**Provided passage**
------------------------------------------------------------

Equation (27) is the momentum balance equation for the pore water phase.

3.2. DGM Formulation

Summing Equations (20) and (27) results in

$${\rho }_{total}J{\displaystyle \frac{d{\mathbf{v}}_{avg}}{dt}}=\pm {\rho }_{total}\mathbf{g}+{\mathbf{h}}^w+{\mathbf{h}}^s+\nabla ·{\mathbf{p}}_0+\nabla ·{\sigma }_0^{\prime }$$

(28)

where ${\mathbf{v}}_{avg}={\displaystyle \frac{{\rho }_{s0}(1-n_0){\mathbf{v}}_{s0}+{\rho }_{w0}{n}_0{\mathbf{v}}_{w0}}{{\rho }_{total}}}$ denotes the average velocity field, ${\displaystyle \frac{d{\mathbf{v}}_{avg}}{dt}}$ represents the average acceleration field, and ${\rho }_{total}={\rho }_{s0}(1-n_0)+{\rho }_{w0}{n}_0$ is the total mass density. Different from the author’s thesis [8], this study does not try to combine Equations (9), (12), (20), and (27) into a governing equation. Thus, deriving a DGM solution of the current mathematical model is simpler.

------------------------------------------------------------

**Data shown**
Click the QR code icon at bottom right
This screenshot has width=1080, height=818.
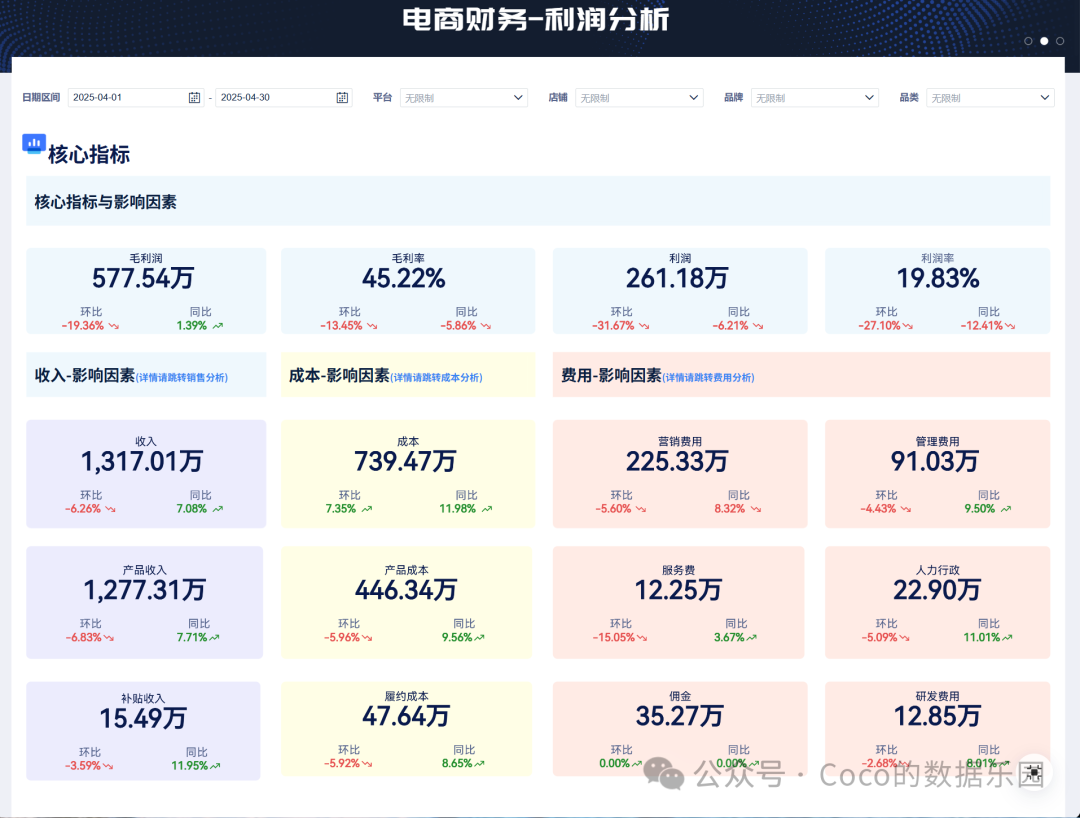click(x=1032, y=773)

------------------------------------------------------------

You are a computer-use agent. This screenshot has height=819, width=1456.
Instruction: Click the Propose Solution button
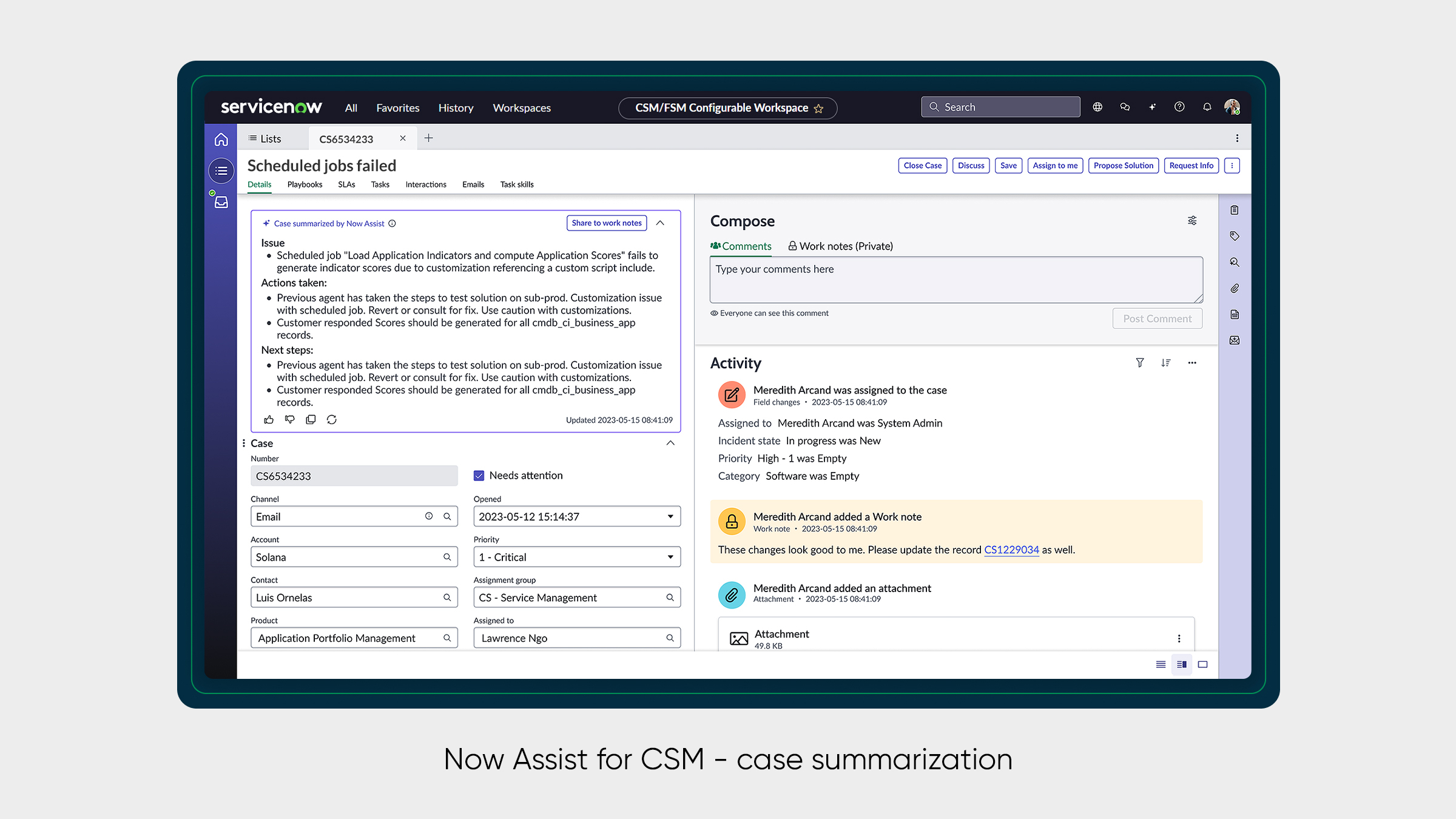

------------------------------------------------------------

**Required task**
Please explain, in one to three sentences, why the DGM formulation passage says that deriving a DGM solution of the current mathematical model is simpler.

**Answer below**
Unlike the author's thesis, this study does not try to combine Equations (9), (12), (20), and (27) into a single governing equation. Because those equations are left uncombined, deriving a DGM solution of the current model is simpler.